We are aware of the issue with the badge emails resending to everyone, we apologise for the inconvenience - learn more here.
Forum Discussion
Choose server location
I have a dropbox professional.
Is it possible to transfer my files to a server located in EU?
Not with Professional, no. That is something you can only do with a Business licence holding at least 10 seats: https://help.dropbox.com/accounts-billing/security/physical-location-data-storage
Mark
Super User II
Super User IINot with Professional, no. That is something you can only do with a Business licence holding at least 10 seats: https://help.dropbox.com/accounts-billing/security/physical-location-data-storage
Why?
GDPR applies to individuals and businesses, why can't individuals also have the protections that the EU citizens are entitled to?
GDPR does say that transfers of EU Citizens data outside of the EU and EEA is prohibited unless an adequate safeguard can be used. Each time the EU Commission agree a data sharing agreement with the US, i.e. EU-US Privacy Shield (Schrems I & II) , and when it is tested in the European Court of Justice conclude that the US data protection laws are essentially NOT equally good as the GDPR, specifically the US Foreign Intelligence Surveillance Act (FISA) Section 702, Executive Order 12333 and Presidential Policy Directive 28 and the Privacy Shield ombudsman does not have the power to adopt decisions that would be binding on US intelligence services.

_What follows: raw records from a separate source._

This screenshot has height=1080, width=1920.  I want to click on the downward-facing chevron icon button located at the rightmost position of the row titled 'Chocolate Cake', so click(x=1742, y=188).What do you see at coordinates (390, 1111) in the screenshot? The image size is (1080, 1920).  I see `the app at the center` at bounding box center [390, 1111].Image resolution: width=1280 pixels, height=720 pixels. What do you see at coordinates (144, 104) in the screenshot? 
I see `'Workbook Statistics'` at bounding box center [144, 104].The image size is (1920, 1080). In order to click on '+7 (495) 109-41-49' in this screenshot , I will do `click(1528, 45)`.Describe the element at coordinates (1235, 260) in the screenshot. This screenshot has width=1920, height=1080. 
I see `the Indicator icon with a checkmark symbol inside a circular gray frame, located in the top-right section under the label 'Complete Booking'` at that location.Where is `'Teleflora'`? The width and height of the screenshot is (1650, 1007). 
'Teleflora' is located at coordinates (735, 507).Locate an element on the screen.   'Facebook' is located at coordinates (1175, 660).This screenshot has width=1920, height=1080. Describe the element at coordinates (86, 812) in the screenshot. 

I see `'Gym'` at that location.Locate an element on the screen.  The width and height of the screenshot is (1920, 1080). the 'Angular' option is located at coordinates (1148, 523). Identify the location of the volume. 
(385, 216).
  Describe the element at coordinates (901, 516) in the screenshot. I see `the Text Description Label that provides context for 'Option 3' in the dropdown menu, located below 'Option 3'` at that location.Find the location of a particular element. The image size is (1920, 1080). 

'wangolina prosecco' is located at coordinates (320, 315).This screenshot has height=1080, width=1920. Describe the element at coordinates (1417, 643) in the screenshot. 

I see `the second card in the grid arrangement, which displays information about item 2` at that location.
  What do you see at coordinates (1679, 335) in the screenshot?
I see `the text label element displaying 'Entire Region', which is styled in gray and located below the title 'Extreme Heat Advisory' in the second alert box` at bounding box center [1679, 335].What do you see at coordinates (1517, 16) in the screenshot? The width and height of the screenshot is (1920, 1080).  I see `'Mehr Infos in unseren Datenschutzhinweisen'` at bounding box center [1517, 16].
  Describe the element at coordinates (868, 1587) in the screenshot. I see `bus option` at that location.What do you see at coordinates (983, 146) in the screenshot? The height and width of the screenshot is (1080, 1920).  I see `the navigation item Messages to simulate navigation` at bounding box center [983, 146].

How therefore can you say that data that is moved to the US from the EU is fully GDPR protected for individuals?
- Sam DBX
Community Manager
Hi An_Laoch,
Thanks for your question, happy to assist here.
We can confirm that Dropbox has SCCs (Standard Contractual Clauses) in place covering transfers of our users’ data. As you can check in our Privacy Policy, when transferring data from the European Union, the European Economic Area, the United Kingdom and Switzerland, Dropbox relies on a variety of legal mechanisms, such as contracts with our customers and affiliates, Standard Contractual Clauses, and the European Commission’s adequacy decisions about certain countries, as they apply.
Hope this clarifies!
Thank you
Actually, the European Court of Justice, in Schrems II, passed the case of SCCs back to the Irish DPC and in the Meta Ireland case the DPC found that Meta had infringed Article 46(1) GDPR by continuing to transfer personal data from the EU/EEA to the US following Schrems II. Meta Ireland effected those transfers on the basis of SCCs; however, the DPC found that these arrangements did not address the risks to the fundamental rights and freedoms of data subjects that were identified by the CJEU in its judgment. While the specific decision was in relation to Meta, it has implications for companies such as Dropbox too as the analysis in this Decision exposes a situation whereby any Internet platform falling within the definition of an an Electronic Communications Service Provider (ECSP) subject to FISA 702 PRISM programme may equally fall foul of the requirements of Chapter V GDPR and the EU Charter of Fundamental Rights regarding their transfers of personal data to the US.